Thursday, March 24, 2011

The Good with the Bad

Having cancer enter your life teaches you a lot of lessons. Most are learned through pain, tears and heartache but often there is always some good in with the bad. The two God truths that I have constantly wrestled with over the past years are:

1. His ways are not my ways and
2. He will never give us more than we can handle.

I wrote about the first one last month. I think what is hard about #2 is we often times think we can’t handle as much as God knows we can handle. And so when that something hits my life, I automatically think I can’t handle it and get frustrated with God that he would allow it to happen. But if I stop fighting with my emotions I can see how God does give us just enough strength to get through the current minute, hour, day. Mark’s Grammy always says that God will never give us more than we can handle, but I wish he didn’t have so much faith in us! I agree Grammy!

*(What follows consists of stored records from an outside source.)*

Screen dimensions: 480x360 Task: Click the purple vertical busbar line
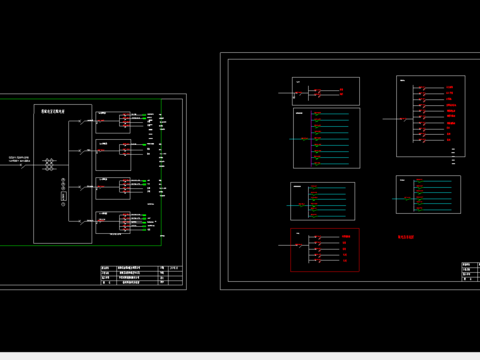(x=311, y=139)
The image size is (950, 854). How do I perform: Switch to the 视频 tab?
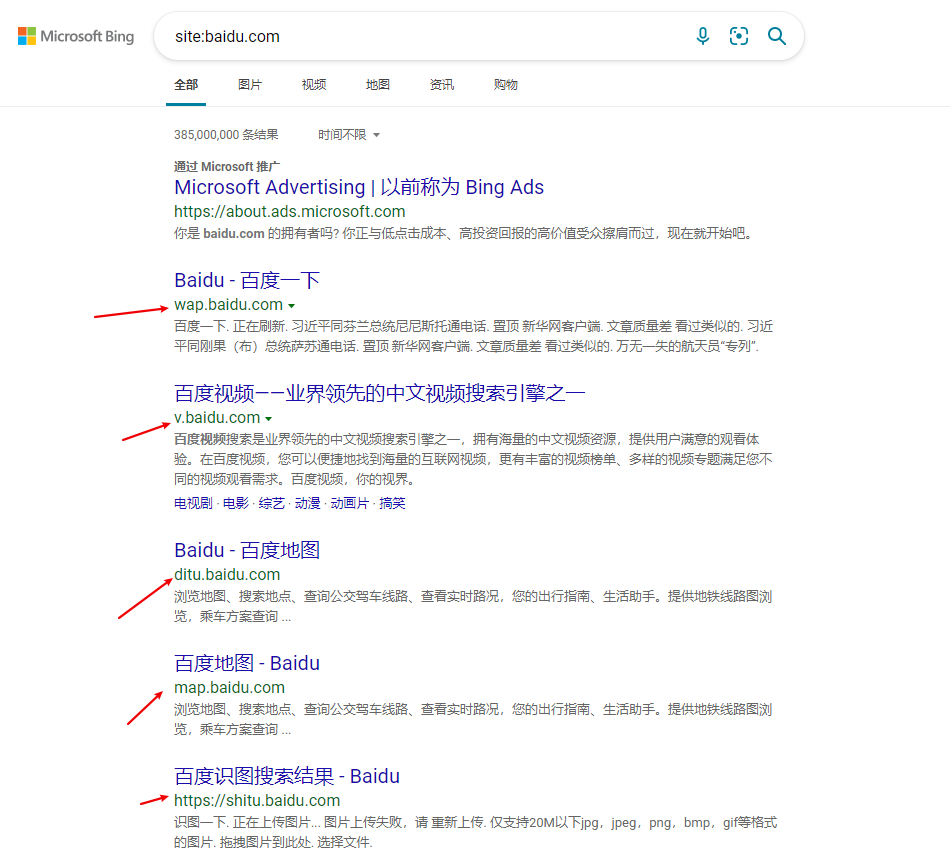tap(314, 85)
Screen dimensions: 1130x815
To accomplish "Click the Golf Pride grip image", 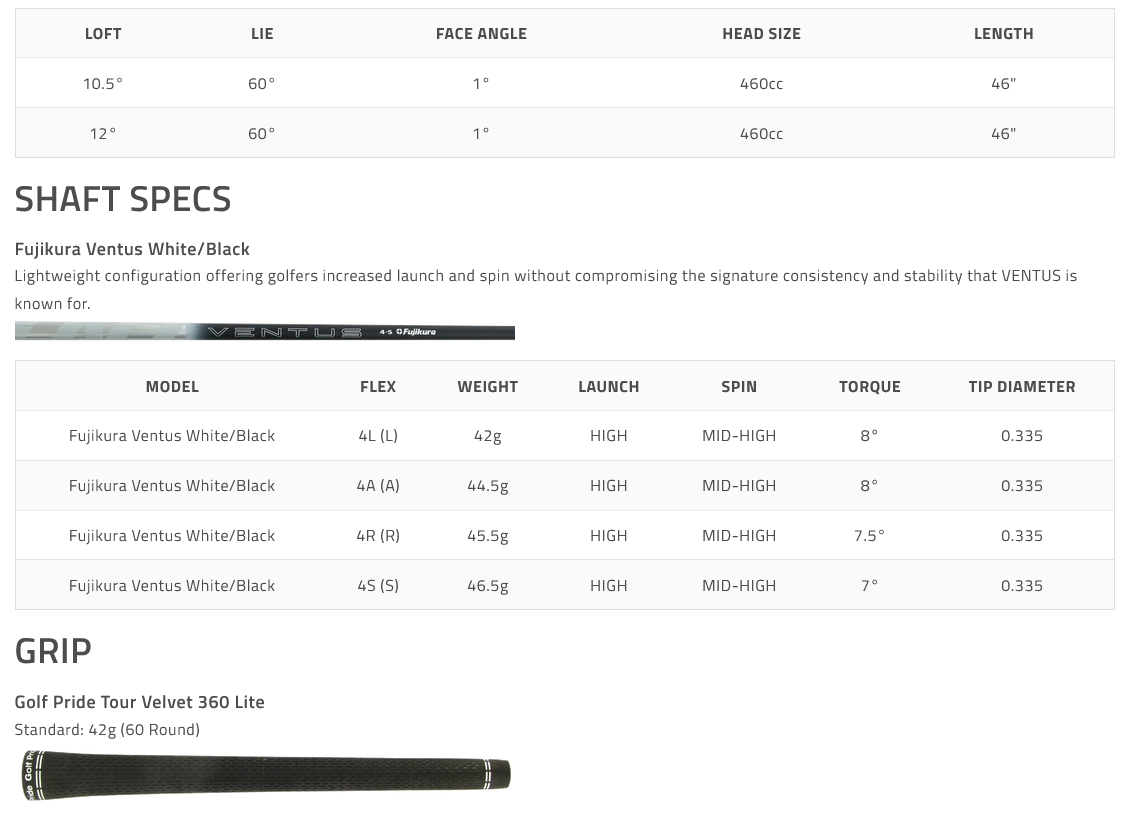I will coord(265,774).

Metisha and her strength constantly amaze me. God has given her and Mark the ability to live in the now, and I think that is where she obtains her strength. While I’m running every what-if scenario through my head and my Dad is Googling every symptom for answers, Metisha is living with the knowledge of what her cancer is right now and is not constantly consumed with fear of the what-ifs and what’s next. I think that is a perfect representation of Faith. Because she has Faith that God is control, she can be comfortable with the now. The only promise she needs of the future is that there is a heaven and she received the gift of a permanent address there. She believes God can give her an earthly healing, but she has given that to Him. Amazing.

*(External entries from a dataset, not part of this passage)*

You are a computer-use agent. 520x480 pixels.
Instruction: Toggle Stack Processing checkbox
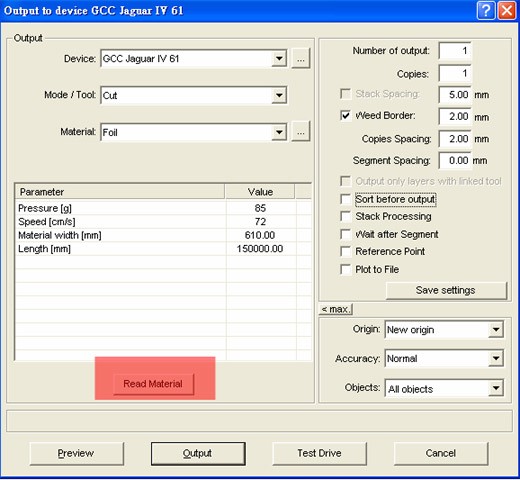click(345, 216)
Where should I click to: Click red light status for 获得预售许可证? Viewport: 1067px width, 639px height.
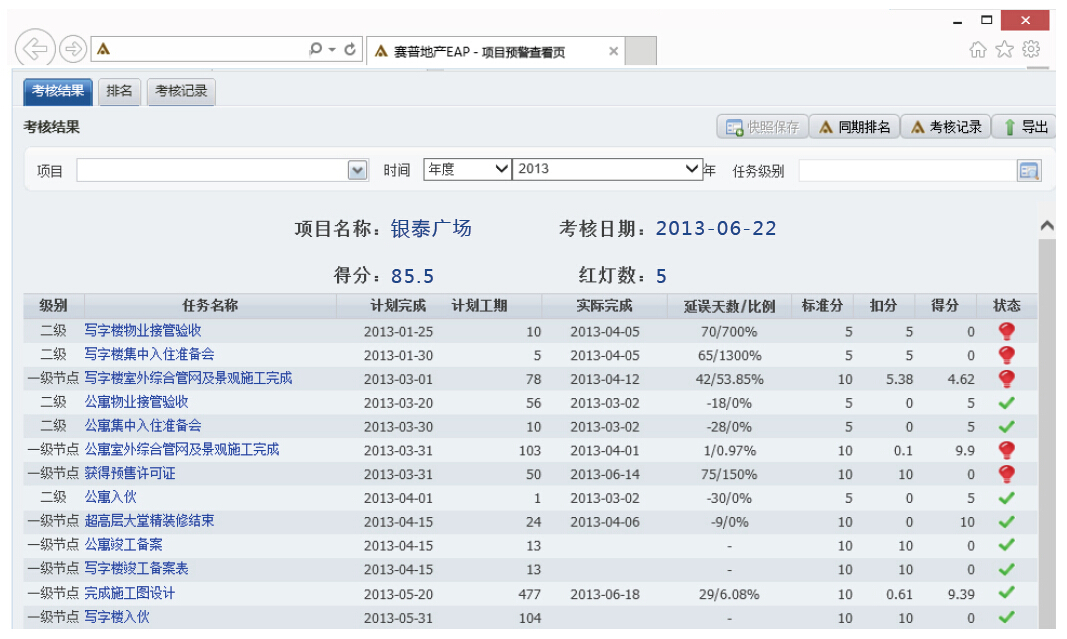point(1006,474)
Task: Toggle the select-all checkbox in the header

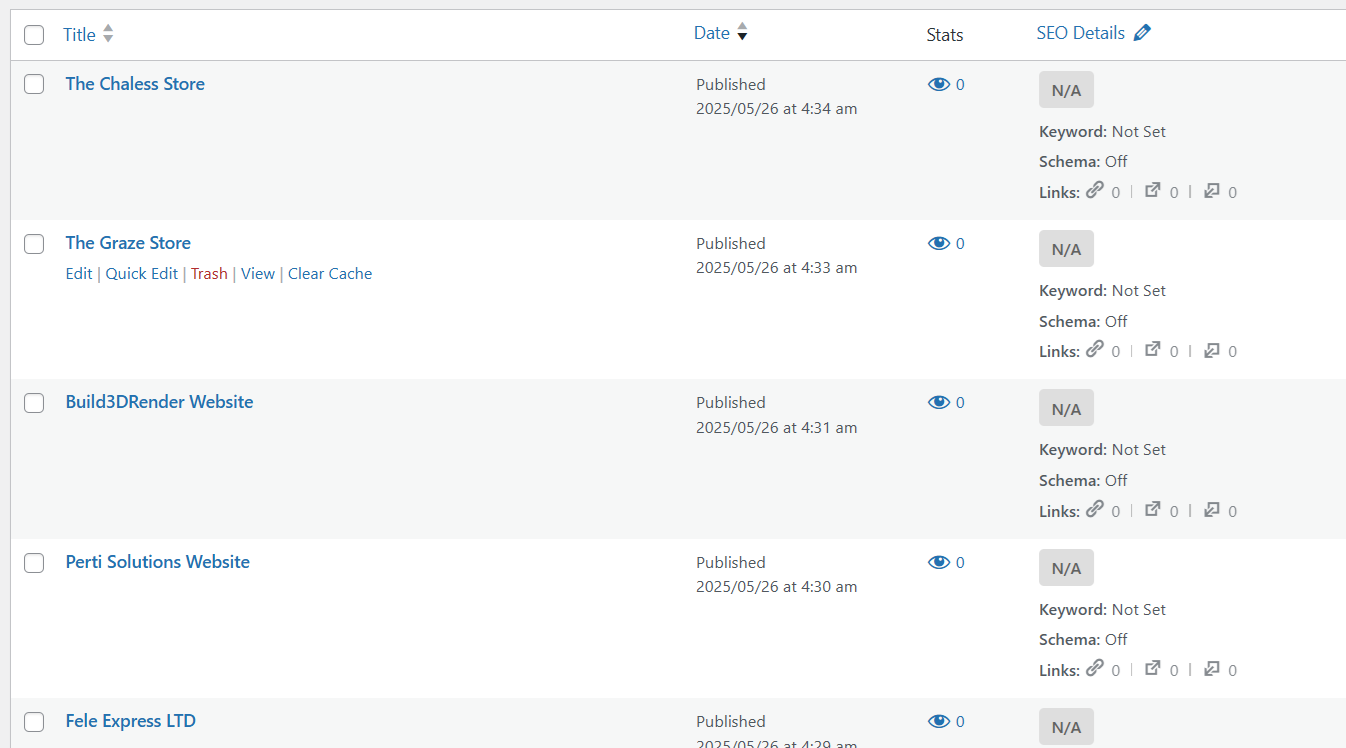Action: pos(33,33)
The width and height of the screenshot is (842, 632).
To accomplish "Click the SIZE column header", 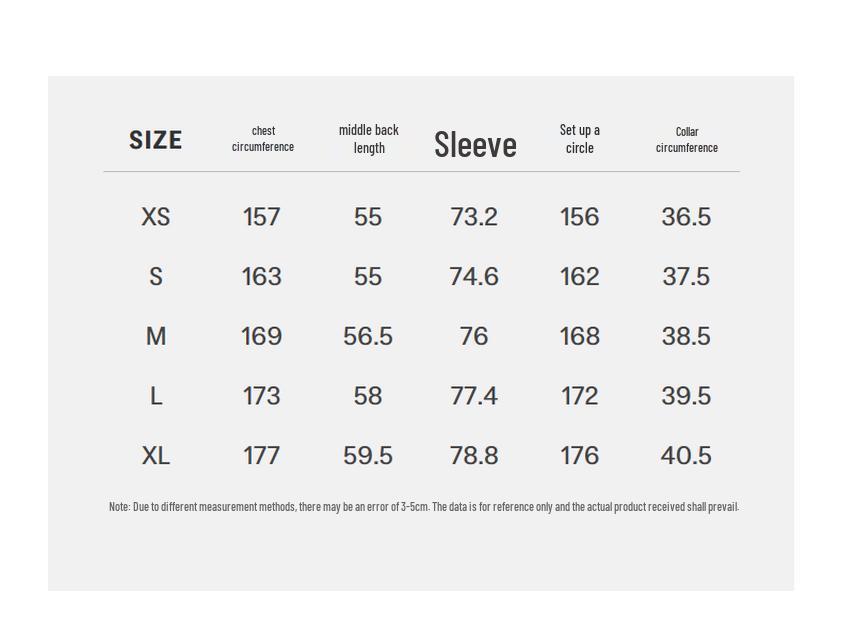I will pos(156,140).
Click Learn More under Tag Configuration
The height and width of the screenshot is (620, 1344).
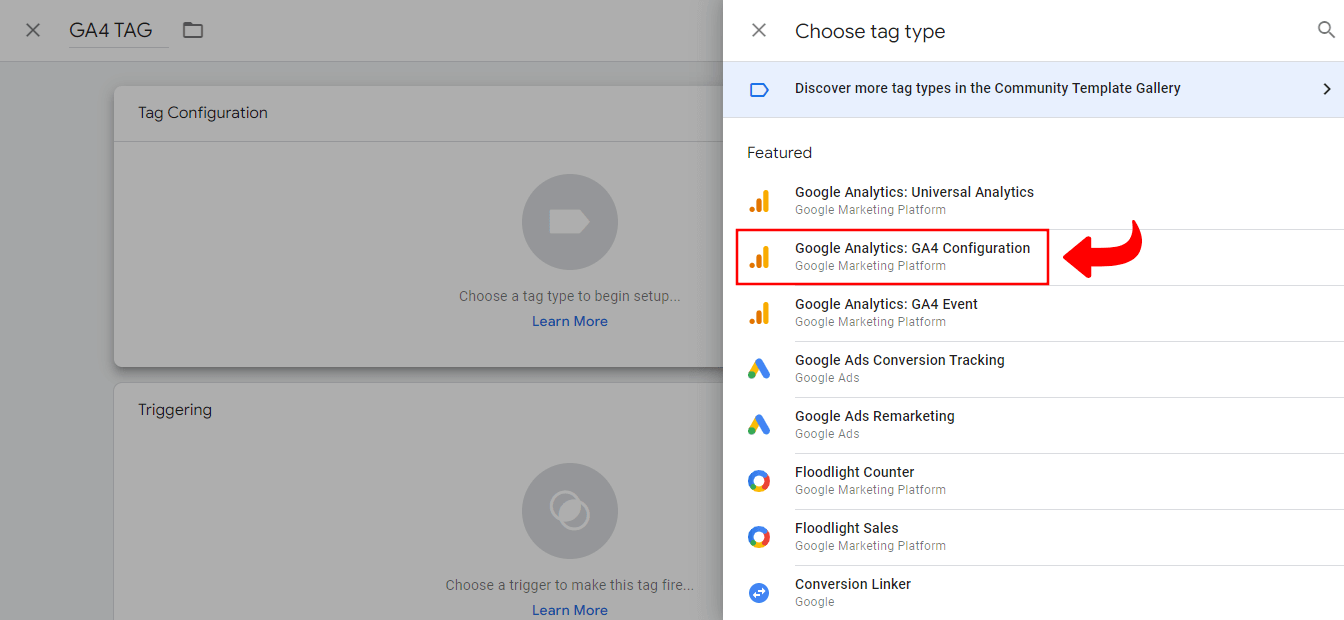(x=569, y=321)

Yes, she is human. She has moments of fear and doubt and sadness. But she always moves past those moments and goes back to living in the now. When I look at her, I know there is a lot I can learn from her faith.

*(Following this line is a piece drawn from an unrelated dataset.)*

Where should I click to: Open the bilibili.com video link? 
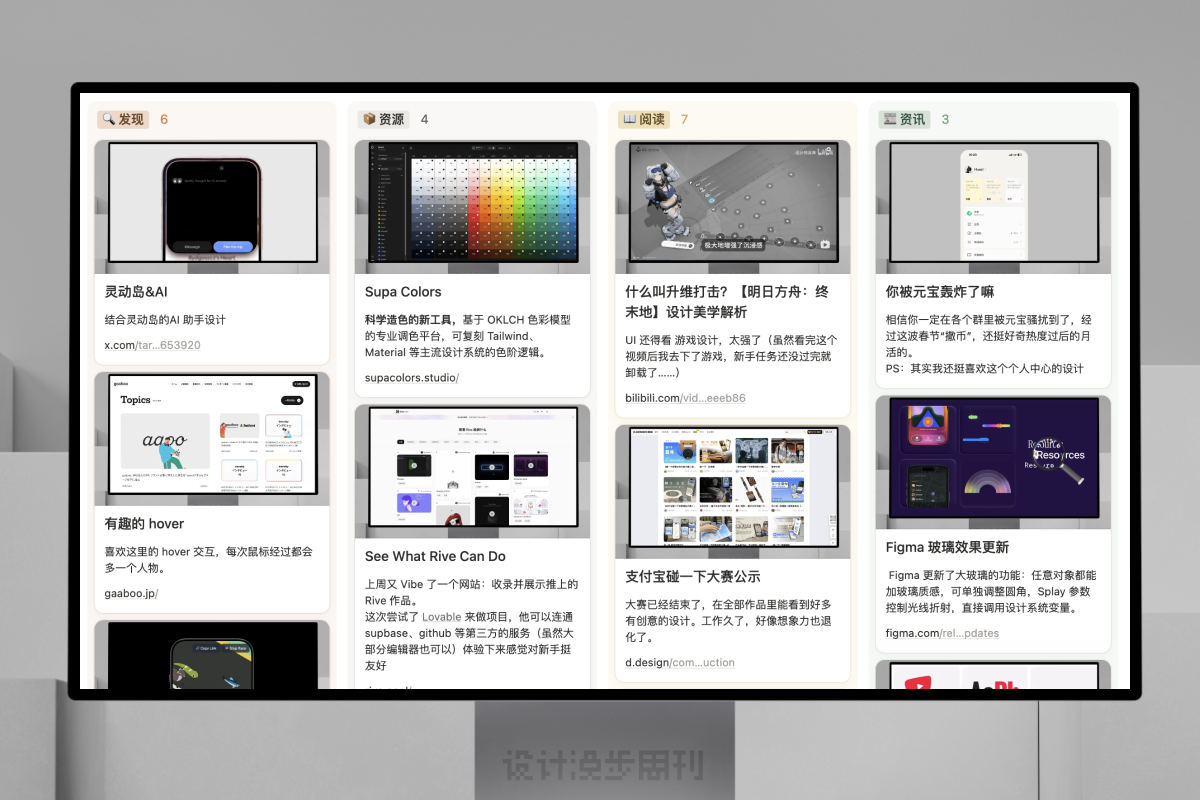tap(685, 397)
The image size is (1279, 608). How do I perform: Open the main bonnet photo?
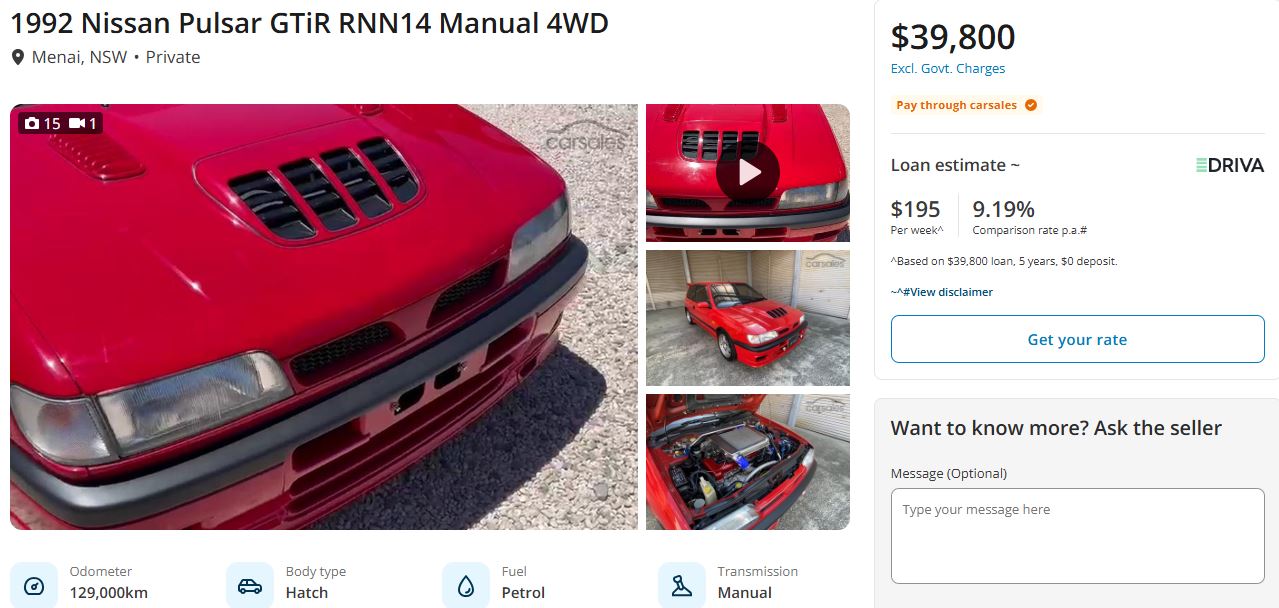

So with the bad comes good and with good comes bad. This week the good is pain relief. Metisha has been having intense pain in her liver for a few weeks to the point where I have seen her wince (and if you know her you know how much pain that takes). But they have continued to adjust her pain meds and she gotten relief from the intense pain. But yesterday she learned her markers have gone back up 70 points indicating this chemo just isn’t working. This is not a surprise and Metisha was expecting it, but it is still disappointing. They are trying to schedule scans for next week and then will evaluate what the next treatment option.

Please keep praying with us. We are praying:

• The scans can be schedule quickly.
• Metisha will be approved for additional sick days from the Sick Leave Bank so she can take days when is not feeling well or needs rest.
• The scans will not show cancer is any new spots or significant growth in the existing spots.
• Metisha can be relieved from all the pain and be well rested.
• For 100% healing from the cancer.

It is spring which means its race time again! The Komen Race for the Cure in Fort Worth is April 9th. You can support the awesome Welsh Warriors by clicking here. She has an amazing friend who organizes the Welsh Warriors every year and amazing co-workers and friends in DFW that get up early every year to walk for Metisha. We are so thankful for all of you!